Also ich fahre ja auch dirtbike, und das jetzt nicht soo schlecht, also ne gewisse technik hab ich schon 
und ne bremse kriegt man ja auch günstig.


----------



## cris-py (30. Januar 2011)

Wenns an dem entsprechenden Rahmen 'ne Bremse montieren kannst ?
Ein brakeless Rahmen ist und bleibt "brakeless" es sei denn du kannst schweissen!

Also drauf achten ob du die Bremssockel nachrüsten kannst !
Es gibt einige brakeless Bmx Rahmen bei denen du keine Bremse drankrigst weil da weder Sockel noch Gewinde wo du Nachrüstsockel reinschraubst vorhanden sind !

Und glaub mir , du brauchst 'ne Bremse !!


----------



## fabianutta (30. Januar 2011)

stimmt, danke.
ja, ich fahr nicht gern ohne bremse, ich hasse es wenn ich sonst immer in andre leute fahre oder so


----------



## RISE (30. Januar 2011)

Von den genannten am ehesten das Fit. Wobei der Fit Team Street Rahmen glaube ich um die 3kg hat, also wird es mit 11kg insgesamt sicher auch eng.

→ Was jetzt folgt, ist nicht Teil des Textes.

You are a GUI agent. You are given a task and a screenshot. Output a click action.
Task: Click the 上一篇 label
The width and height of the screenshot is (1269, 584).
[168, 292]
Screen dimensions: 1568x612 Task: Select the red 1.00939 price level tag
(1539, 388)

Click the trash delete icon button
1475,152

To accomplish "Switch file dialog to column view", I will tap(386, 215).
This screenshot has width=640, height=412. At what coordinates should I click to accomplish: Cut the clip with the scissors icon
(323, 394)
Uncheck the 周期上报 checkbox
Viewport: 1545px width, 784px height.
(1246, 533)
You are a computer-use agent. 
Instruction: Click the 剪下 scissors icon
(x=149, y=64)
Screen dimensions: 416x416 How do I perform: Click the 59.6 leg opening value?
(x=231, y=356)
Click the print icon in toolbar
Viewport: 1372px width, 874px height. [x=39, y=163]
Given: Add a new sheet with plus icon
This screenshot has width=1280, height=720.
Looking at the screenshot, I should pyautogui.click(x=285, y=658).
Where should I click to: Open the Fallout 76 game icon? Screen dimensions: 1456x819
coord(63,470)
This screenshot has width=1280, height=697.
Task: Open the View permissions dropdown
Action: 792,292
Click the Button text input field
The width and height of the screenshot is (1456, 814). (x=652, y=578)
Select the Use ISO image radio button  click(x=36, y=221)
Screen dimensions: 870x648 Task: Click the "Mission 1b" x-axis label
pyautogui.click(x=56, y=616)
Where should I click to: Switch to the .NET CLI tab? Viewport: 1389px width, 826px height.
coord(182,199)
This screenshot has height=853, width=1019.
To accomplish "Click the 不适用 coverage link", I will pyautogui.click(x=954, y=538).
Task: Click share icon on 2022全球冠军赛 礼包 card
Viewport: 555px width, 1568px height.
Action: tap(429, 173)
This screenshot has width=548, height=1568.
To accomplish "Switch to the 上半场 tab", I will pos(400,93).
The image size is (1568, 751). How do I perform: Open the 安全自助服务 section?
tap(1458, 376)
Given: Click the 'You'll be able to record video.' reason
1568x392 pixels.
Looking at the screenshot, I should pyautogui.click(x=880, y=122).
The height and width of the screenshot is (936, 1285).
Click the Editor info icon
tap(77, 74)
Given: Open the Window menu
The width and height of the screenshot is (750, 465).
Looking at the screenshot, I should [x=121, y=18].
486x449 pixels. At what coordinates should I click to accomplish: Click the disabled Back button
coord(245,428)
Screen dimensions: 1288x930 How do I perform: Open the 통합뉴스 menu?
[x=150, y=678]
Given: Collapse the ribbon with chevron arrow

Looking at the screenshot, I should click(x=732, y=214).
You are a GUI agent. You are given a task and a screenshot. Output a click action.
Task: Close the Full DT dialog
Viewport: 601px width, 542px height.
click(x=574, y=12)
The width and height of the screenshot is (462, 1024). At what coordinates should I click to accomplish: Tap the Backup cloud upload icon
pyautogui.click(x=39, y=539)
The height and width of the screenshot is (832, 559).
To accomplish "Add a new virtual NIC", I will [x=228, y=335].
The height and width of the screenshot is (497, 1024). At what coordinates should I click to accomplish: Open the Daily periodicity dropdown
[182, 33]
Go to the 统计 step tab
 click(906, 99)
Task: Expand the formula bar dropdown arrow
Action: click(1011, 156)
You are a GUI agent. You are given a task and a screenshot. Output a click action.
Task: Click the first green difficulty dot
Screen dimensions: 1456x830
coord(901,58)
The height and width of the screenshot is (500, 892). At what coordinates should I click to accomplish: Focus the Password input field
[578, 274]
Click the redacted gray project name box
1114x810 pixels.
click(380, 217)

Aber 12 oder 13kg sind auch nicht viel schlechter zu fahren...

Ansonsten braucht es ein bisschen Geduld, aber mit dem Budget solltest du gebraucht schon ein gutes Rad bekommen, mit eentsprechendem Glück auch deutlich bessere als alle bisher gezeigten.


----------



## fabianutta (30. Januar 2011)

ja, ich werd einfach mal warten.
falls ihr irgendwo mal ein schnäppchen seht, dürft ihr aber gerne bescheit geben


----------



## fabianutta (30. Januar 2011)

und wie ist dieses Rad so? http://www.chainreactioncycles.com/Models.aspx?ModelID=52610
oder das? http://www.chainreactioncycles.com/Models.aspx?ModelID=44219
habs budget ein bischen aufgestockt.


----------



## MTB-News.de




----------



## cris-py (30. Januar 2011)

KHE-bessere Parts-besser verarbeitet !
Freund von mir hat's nen Stereo Speaker sozusagen beim rumstehen zerbröselt,abgesehen von im Vorwege schon verbogenen Dropouts und wirklich schlechter Verarbeitung.
Finger weg vom Stereo !!


----------



## fabianutta (31. Januar 2011)

wie sieht es mit diesem rad aus?
http://www.bike-mailorder.de/shop/BMX/BMX-Bikes/Verde-BMX-Prism-BMX-Komplettbike-2011::23397.html
oder ist das KHE besser?


----------



## RISE (31. Januar 2011)

Prinzipiell bekommst du das beste Rad, wenn du fürs Höchstbudget ein gebrauchtes nimmst. Beim KHE muss man die Optik mögen und so sehr ich Bruce Crisman auch mag, frage ich mich, was ihn dazu geritten hat, einen Rahmen bauen zu lassen, der so unschön aussieht. 
Im BMXBoard (www.bmxboard.de) waren zuletzt öfter gebrauchte Räder drin, entweder custom oder zumindest noch aus einer anderen Liga. Die Kompletträder sind zwar auch alle nicht schlecht und sehen im Vergleich zu den gebrauchten auch oft stimmiger aus (es schafft ja auch kaum mehr einer, ein Rad schön aufzubauen), aber am Ende trügt der Schein dann auch oft.


----------



## fabianutta (31. Januar 2011)

ok, danke.
werd mal schauen ob ich was gutes gebrauchtes find.


----------



## fabianutta (31. Januar 2011)

wie sieht es hiermit aus?
http://bmxboardv3.neuerstandard.de/viewtopic.php?f=3&t=18182


----------



## RISE (31. Januar 2011)

Das ist auch nicht mehr das aktuellste, wenn man nach den Parts urteilt, aber auf jeden Fall ganz solide ausgestattet.


----------



## fabianutta (31. Januar 2011)

ok, danke


----------



## fabianutta (1. Februar 2011)

-


----------



## Deleted175796 (3. Februar 2011)

schau mal hier mein sohn:
da hast du alles was du brauchst und nicht brauchst? 
http://www.chainreactioncycles.com/Models.aspx?ModelID=50722

harry main sign. kiste... fullcromo und SB lager, wo man nur hinschaut, 20,4er oberrohr müsste dir gut passen, in schwarz siehts super aus und 11,5 mit bremse sind für das geld ne ansage... auch die reifen können was..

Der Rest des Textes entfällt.